État 5. Les grand-parents éblouis virent bondir un vrai singe.

F. La traductologie en tant que discipline et son tournant culturel

Les premières études sur la traduction

Voici le paradoxe : « Translation Theory is and is not a new field » (Gentzler 1993 : 1). Certes, la traductologie est un domaine de recherche relativement récent, mais nous aurions tort de présumer que la traduction en elle-même est un phénomène contemporain.

Comme le constate Gentzler, dans le passé lointain, « people practiced translation, but they were never quite sure what they were practicing » (Gentzler 1993 : 43). La première véritable trace de traduction date de 3000 ans avant Jésus-Christ. Elle provient de « the Egyptian Old Kingdom, the area of the first Cataract, Elephantine, where inscriptions in two languages have been found » (Nguyễn 2011). On trouve également des écrits sur la traduction dans les œuvres de Cicéron et Horace, datant du premier siècle avant Jésus- Christ (Boase-Beier 2006 : 1). Gentzler maintient toutefois que l’on ne peut pas déterminer le moment exact où l’homme a commencé à traduire puisque la traduction est aussi vieille que la tour de Babel (Gentzler 1993 : 1).

Parmi les théories « modernes » de la traductologie, certaines existent depuis plus longtemps que l’on ne croit. Par exemple, aujourd’hui nous avons tendance à attribuer les techniques de la traduction cible et la traduction sourcière à Lawrence Venuti. Certes, ce dernier a beaucoup écrit sur ces techniques opposées et il en est sans doute le chef de file de notre époque, mais le concept en lui-même, ainsi que le conflit entre les deux écoles de pensée, existe depuis au moins deux siècles. En 1813, le philosophe allemand Friedrich Schleiermacher a été le premier à suggérer par écrit que la traduction cibliste consistait à « bringing the author back home » et que pour la traduction sourcière il s’agissait de « sending the reader abroad » (cité dans Venuti 2010 : 69). Schleiermacher développe ainsi son raisonnement :

Ou bien le traducteur laisse l’écrivain le plus tranquille possible et fait que le lecteur aille à sa rencontre, ou bien il laisse le lecteur le plus tranquille possible et fait que l’écrivain aille à sa rencontre. Les deux chemins sont à tel point complètement différents, qu’un seul des deux peut être suivi avec la plus grande rigueur, car tout mélange produirait un résultat nécessairement fort insatisfaisant, et il serait à craindre que le rencontre entre l’écrivain et le lecteur n’échoue totalement. (Schleiermacher 1999 : 49)
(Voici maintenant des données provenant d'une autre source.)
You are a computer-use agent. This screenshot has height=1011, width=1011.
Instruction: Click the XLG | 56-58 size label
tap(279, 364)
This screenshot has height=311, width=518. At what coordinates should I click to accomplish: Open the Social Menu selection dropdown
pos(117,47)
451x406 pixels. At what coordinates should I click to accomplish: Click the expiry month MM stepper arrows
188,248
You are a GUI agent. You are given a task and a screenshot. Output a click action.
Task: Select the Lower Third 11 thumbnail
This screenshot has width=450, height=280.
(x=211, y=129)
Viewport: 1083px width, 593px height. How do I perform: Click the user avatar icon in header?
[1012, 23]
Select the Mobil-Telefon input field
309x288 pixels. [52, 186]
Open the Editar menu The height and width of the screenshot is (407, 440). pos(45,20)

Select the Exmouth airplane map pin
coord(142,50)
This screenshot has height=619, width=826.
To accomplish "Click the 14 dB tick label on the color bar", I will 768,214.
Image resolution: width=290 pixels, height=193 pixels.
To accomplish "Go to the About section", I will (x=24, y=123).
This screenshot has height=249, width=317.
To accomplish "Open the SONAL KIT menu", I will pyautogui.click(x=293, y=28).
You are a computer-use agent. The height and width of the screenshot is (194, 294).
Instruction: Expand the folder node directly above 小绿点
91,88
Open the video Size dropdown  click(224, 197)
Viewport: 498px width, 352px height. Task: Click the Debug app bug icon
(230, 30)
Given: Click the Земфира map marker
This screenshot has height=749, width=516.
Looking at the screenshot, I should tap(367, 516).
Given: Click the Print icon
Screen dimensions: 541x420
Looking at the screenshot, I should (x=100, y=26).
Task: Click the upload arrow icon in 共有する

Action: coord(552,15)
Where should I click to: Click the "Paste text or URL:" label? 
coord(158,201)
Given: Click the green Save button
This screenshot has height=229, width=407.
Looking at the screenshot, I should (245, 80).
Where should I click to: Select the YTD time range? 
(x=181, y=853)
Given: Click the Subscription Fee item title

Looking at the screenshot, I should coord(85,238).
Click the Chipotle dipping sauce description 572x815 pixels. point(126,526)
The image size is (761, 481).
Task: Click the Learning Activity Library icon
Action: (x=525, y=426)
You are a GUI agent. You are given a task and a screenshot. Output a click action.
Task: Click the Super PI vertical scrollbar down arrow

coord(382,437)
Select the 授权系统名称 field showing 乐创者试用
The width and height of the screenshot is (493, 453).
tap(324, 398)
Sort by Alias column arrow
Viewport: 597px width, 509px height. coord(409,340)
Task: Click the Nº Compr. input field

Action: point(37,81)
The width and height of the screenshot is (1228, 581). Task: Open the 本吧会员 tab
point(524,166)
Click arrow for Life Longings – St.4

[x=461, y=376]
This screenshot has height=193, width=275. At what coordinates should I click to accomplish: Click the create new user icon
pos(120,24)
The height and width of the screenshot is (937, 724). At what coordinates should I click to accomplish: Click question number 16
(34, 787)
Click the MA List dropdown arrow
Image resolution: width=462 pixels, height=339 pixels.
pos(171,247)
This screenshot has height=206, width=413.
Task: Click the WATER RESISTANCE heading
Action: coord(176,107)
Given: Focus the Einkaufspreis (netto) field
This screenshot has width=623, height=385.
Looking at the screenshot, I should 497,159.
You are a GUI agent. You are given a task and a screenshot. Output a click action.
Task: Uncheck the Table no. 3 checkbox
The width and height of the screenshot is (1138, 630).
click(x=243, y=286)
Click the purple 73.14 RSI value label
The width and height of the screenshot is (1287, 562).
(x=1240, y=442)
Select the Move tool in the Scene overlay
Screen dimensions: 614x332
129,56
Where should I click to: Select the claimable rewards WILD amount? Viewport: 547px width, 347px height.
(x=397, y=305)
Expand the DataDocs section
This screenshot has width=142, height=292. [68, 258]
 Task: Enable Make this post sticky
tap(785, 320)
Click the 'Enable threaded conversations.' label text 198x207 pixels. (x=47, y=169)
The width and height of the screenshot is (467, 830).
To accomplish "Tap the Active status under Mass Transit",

Venuti est du même avis que Schleiermacher, les deux ayant une préférence pour la traduction sourcière. Ils prétendent que le lecteur d’une traduction devrait sentir l’étrangeté du texte afin de l’apprécier pleinement. Venuti a appliqué le modèle de Schleiermacher à sa propre recherche, qui porte sur à la traduction littéraire à l’échelle mondiale, et notamment la dominance impérialiste de la langue anglaise, qui est la conséquence d’une tendance à la traduction ethnocentrique.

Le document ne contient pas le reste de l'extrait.